How to run a container that crashes on startup

one of the most frustrating things about running with containers is when a container fails immediately on startup.

This can happen for a number of reasons, and not all of them record errors in logfiles to help diagnose them.

However, there’s a fairly easy way to get around this.

Start the container with the “interactive” option and override the “entrypoint” option to execute “/bin/sh”. This will do two things.

  1. Instead or running the normal container startup, it will start the container executing the command shell
  2. The “interactive” option holds the container open. Without it, the command shell sees an immediate end-of-file and shuts down the container.

At this point, you can then use the docker/podman “exec” command to dial in to the container like so:

docker exec my_container /bin/sh

At that point, you can inspect files, run utilities, and do whatever is necessary to diagnose/repair the image.

An additional help is also available once you have a tame container running. You can use the docker/podman “cp” command to copy files into and out of the container. Many containers have minimal OS images and have neither an installed text editor nor a package installer to install a text editor. So you can pull a faulty file out of a container, fix it, and push it back. The changes will persist as long as you restart the container and don’t start a new instance from the original image.

Puppetserver in a can —Docker versus Podman

Things have been too exciting here lately. Attempting to set up Ceph, having a physical machine’s OS get broken, having a virtual machine get totally trashed and rebuilt from the ground up.

It was this last that gave me an unexpected challenge. When I built the new container VM, I moved it from CentOS 7 to AlamLinux 8. Should be no problem, right?

I sicced Ansible on it to provision it — creating support files, network share connections… and containers.

One thing that’s different between CentOS 7 and CentOS (IBM Linux) 8 systems is that the actual container manager changed from Docker to Podman.

For the most part, that change is transparent to the point that if you give a Docker command, it is passed more or less verbatim to Podman.

But one container proved difficult: the Puppetserver. It steadfastly refused to come up. It claimed that it couldn’t find the cert it was supposed to have constructed. Or that the cert didn’t match itself, if you prefer.

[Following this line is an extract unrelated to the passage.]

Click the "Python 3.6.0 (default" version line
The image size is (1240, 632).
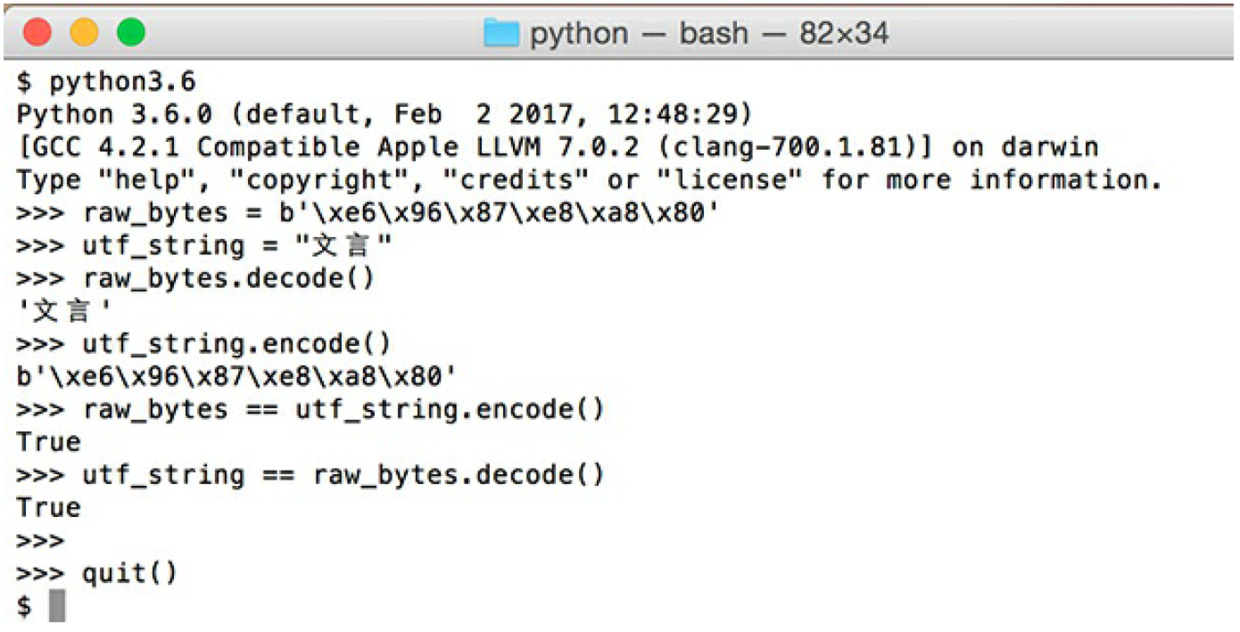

Tried it with Podman on my desktop according to instructions. No problem. Changed my Ansible provisioning from “docker_container” to “podman_container”. No luck. Did an extra evil trick that allowed be to freeze startup so I could dial into the container. Cert directories were incomplete or empty!

I hacked deeper and deeper into the initialization process, but no enlightenment came. So finally I tried manually running the container with minimal options from the VM’s command line.

It still failed. Just for giggles, I did one more thing. Since Docker requires a root environment and I was trying to keep changes to a minimal, I was running Podman as root. I tried launching the Puppetserver container from an ordinaty user account.

And it worked!

I’m not sure why, although I suspect a couple of things. I believe that Pupper moved loctions on some of its credential files and was possibly counting on references to the old locations to redirect. Maybe they didn’t because some of this stuff is apparently using internal network operations and networking works differently in userspace.

At any rate, simply running the container non-rooted was all it took. Happiness abounds and I’ve got my recalcitrant server back online!